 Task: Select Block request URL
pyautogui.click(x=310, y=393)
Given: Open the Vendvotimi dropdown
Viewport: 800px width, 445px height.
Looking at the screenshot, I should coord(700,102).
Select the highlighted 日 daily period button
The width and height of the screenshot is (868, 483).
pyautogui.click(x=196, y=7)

________________________________________

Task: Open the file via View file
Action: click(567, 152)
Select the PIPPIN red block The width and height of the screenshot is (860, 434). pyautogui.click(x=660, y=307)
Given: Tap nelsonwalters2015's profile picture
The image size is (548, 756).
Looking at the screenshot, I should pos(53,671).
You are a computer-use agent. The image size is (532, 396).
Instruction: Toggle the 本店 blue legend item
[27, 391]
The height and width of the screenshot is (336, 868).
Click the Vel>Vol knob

________________________________________

Exercise: Looking at the data above, write out exactly the lines that start at the one containing "The image size is (548, 756)." and end at the one containing "Click the Vel>Vol knob"; include both and nothing beyond.

Problem solution:
The image size is (548, 756).
Looking at the screenshot, I should pos(53,671).
You are a computer-use agent. The image size is (532, 396).
Instruction: Toggle the 本店 blue legend item
[27, 391]
The height and width of the screenshot is (336, 868).
Click the Vel>Vol knob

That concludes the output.